### DOCUMENT PASSAGE
Callaghan CM, Hasibuzzaman MM, Rodman SN, Goetz JE, Mapuskar KA, Petronek MS, et al. Radiotherapy of Soft tissue sarcomas. Encyclopedia. Available at: Accessed December 07, 2023.
Callaghan, Cameron M., M. M. Hasibuzzaman, Samuel N. Rodman, Jessica E. Goetz, Kranti A. Mapuskar, Michael S. Petronek, Emily J. Steinbach, Benjamin J. Miller, Casey F. Pulliam, Mitchell C. Coleman, et al. "Radiotherapy of Soft tissue sarcomas" Encyclopedia, (accessed December 07, 2023).
Callaghan, C.M., Hasibuzzaman, M.M., Rodman, S.N., Goetz, J.E., Mapuskar, K.A., Petronek, M.S., Steinbach, E.J., Miller, B.J., Pulliam, C.F., Coleman, M.C., Monga, V.V., Milhem, M.M., Spitz, D.R., & Allen, B.G.(2020, August 13). Radiotherapy of Soft tissue sarcomas. In Encyclopedia.
Callaghan, Cameron M., et al. "Radiotherapy of Soft tissue sarcomas." Encyclopedia. Web. 13 August, 2020.
Radiotherapy of Soft tissue sarcomas

       Historically, patients with localized soft tissue sarcomas (STS) of the extremities would undergo limb amputation. It was subsequently determined that the addition of radiation therapy (RT) delivered prior to (neoadjuvant) or after (adjuvant) a limb-sparing surgical resection yielded equivalent survival outcomes to amputation in appropriate patients.ty.

### REQUIRED ACTIONS
1 – Retype the soft tissue sarcoma passage, everything from "Callaghan, Cameron M., et al." down to "in appropriate patients.ty.".
2 – Answer these from the soft tissue sarcoma passage:
(a) What date is given in the citation that lists all the authors by initials?
(b) What procedure did patients with localized soft tissue sarcomas of the extremities historically undergo?
(c) What term does the passage use for radiation therapy delivered prior to surgical resection?
3 – Write a continuation of the soft tissue sarcoma passage from where it stops.

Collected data

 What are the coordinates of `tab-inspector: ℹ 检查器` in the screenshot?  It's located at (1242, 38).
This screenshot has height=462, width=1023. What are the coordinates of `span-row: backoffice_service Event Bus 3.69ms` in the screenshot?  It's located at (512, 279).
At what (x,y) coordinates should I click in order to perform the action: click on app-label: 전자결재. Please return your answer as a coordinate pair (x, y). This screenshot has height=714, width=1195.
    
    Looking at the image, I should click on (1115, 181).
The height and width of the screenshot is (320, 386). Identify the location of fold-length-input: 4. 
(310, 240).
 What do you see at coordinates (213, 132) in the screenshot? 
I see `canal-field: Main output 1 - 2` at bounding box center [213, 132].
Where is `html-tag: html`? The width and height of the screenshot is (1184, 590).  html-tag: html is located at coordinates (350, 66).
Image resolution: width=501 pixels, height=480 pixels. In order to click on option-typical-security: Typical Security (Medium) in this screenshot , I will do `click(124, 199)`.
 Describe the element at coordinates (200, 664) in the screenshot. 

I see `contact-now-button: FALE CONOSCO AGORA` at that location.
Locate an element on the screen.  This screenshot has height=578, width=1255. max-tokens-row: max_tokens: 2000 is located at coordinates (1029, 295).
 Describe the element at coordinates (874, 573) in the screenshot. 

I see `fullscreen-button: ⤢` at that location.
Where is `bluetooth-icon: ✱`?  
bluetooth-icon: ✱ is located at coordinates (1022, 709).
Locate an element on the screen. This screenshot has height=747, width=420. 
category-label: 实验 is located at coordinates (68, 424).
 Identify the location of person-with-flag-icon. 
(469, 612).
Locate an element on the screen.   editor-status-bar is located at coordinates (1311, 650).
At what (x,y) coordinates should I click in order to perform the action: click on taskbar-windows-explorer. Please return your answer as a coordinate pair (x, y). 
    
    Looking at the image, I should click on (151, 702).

### OUTPUTS IN ORDER
1 –
Callaghan, Cameron M., et al. "Radiotherapy of Soft tissue sarcomas." Encyclopedia. Web. 13 August, 2020.
Radiotherapy of Soft tissue sarcomas

       Historically, patients with localized soft tissue sarcomas (STS) of the extremities would undergo limb amputation. It was subsequently determined that the addition of radiation therapy (RT) delivered prior to (neoadjuvant) or after (adjuvant) a limb-sparing surgical resection yielded equivalent survival outcomes to amputation in appropriate patients.ty.

2 –
(a) August 13, 2020
(b) Limb amputation
(c) Neoadjuvant

3 –
Soft-Tissue Sarcoma Wound healing Radioprotective Agents

1. Introduction

       Soft tissue sarcomas (STS) are a relatively rare group of malignancies with multiple histological subtypes [1]. The majority of STS originate from the extremities (46% lower, 13% upper) [2][3][4][5][6][7][8][9][10][11][12][13][14][15][16][17][18][19][20][21][22][23][24][25][26][27][28][29][30][31][32][33][34][35][36][37][38][39][40][41][42][43], but may arise in any region including the torso/trunk (18%) [21][35][39][44], retroperitoneum (13%) [45][46][47][48][49][50], or head and neck (9%) [51][52]. Because STS commonly presents as a painless enlarging mass, diagnosis is often delayed until tumors become large in volume, often abutting critical nerves and vessels [53].

       STS can be locally infiltrative with microscopic tumor deposits extending up to 4 cm beyond the primary tumor [28][54], limiting the ability of surgeons to preserve limbs without risking microscopic residual disease or positive margins. Amputation was therefore the primary treatment modality for STS of the extremities until limb-sparing surgeries combined with radiotherapy (RT) showed similar outcomes [55]. Randomized prospective trials and retrospective studies demonstrated similar local control and overall survival rates between limb-sparing surgery combined with RT compared to amputation [43][56], as well as the importance of including RT for successful limb-sparing resection [4][57]. The addition of RT is thought to eliminate microscopic residual tumor cells located around the gross tumor. Any additional RT after resection is based on the patients risk for local recurrence.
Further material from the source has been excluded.